I first became aware of stunt doubles in 1981, that years headline cinema hit was Raiders Of The Lost Ark. For the first time that I can recall there was a behind the scenes special on TV, and I was gripped in awe that there were people who get paid to do these things. Watching Terry Leonard doubled for Harrison Ford in the sequence that pays homage to a sequence in Stagecoach (1939) in which stunt pioneer Yakima Canutt doubled for John Wayne. Leonard would later try and replicate the original stunt from Stagecoach in which Canutt was almost crushed by a speeding wagon and six horses after a terrible fall. Working on The Legend of the Lone Ranger (1981) Leonard believed that the Stagecoach version was over too quickly and the viewer didn't get the chance to appreciate what they were seeing. Leonard later went on to say
The longer you stay under 'em, it's like putting more bullets in the gun when you're playing Russian roulette. I got underneath there, and I said, 'What am I doing here?' I got stepped on and the two-inch thick wheel on the right-side of the coach ran over my leg. I was laying there in the middle of Monument Valley, and I thought I'd cut my legs off. I was scared to look down to see where my legs might have been. Had I come out head first, it would've killed me.
Leonard was air-lifted to hospital after the accident, forcing director to include the star's first and only take in the final cut of the film, and he adds, "Going under that coach with six horses is probably one of the wildest things I've ever done -- and I've made a living doing some pretty interesting things."

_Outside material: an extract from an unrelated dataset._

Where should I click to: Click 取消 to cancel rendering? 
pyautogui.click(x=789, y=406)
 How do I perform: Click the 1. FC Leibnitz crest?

The difference in the stunts being that you can't predict the behavior of animals, during the filming of Raiders Leonard stipulated the driver of the custom built van, they controlled the ground clearance and a truck in the hands of an experienced professional is far more predictable than a team of six horses moving at what could have been lethal speeds.
Even the seemingly simple can have dangerous or deadly implications for actors, Roy Kinnear died after a fall from a horse while on the set of The Return of the Three Musketeers (1989) and while Johnny Depp made light of his fall on the set of the Disney Reboot of The Lone Ranger, falling off a horse, at speed without protection could have easily been deadly or debilitating as experienced by Christopher Reeve who was an accomplished equestrian.
Today's movie fans expect more, we want our heroes to fizz, tingle and pop. We want high-def superhuman flawless action; and since those days of stunt acting, genesis technology allows so much work to be done in camera and enhanced with CGI removing wires, rigs and descenders, but you can't replicate those fight techniques first explored by Canutt and Wayne during their long working career. The fight sequences might be more complex, and they've evolved from bar room brawls and breakaway bar stools to mixed martial arts at close quarters but the basics still set a solid foundation.
Canutt and Leonard never started out as stunt professionals. Canutt began on the rodeo circuit and Leonard as an extra, but that's how things were. People, as with every job traded on their reputation shrouded in secrecy. If you weren't in the know, you'd never get to know. Today things are slightly different, although when people can get hurt you want to work with people you can trust.
In a quest to find out about these unknown faceless professionals who need true athletic ability I've been invited to take part in the courses offered by the British Action Academy, the premier stunt school based in the UK and established by Andreas Petrides "one of the UK's leading JISC Registered stunt performers, co-ordinators, fight arrangers and action directors. His extensive career spans over 23 years, having worked with some of the world's leading directors and actors on over 500 productions worldwide." His professional credits include Star Wars, Gladiator, 4 James Bond's, Braveheart, Bourne Identity, Mission Impossible, Harry Potter, Terminator and Batman.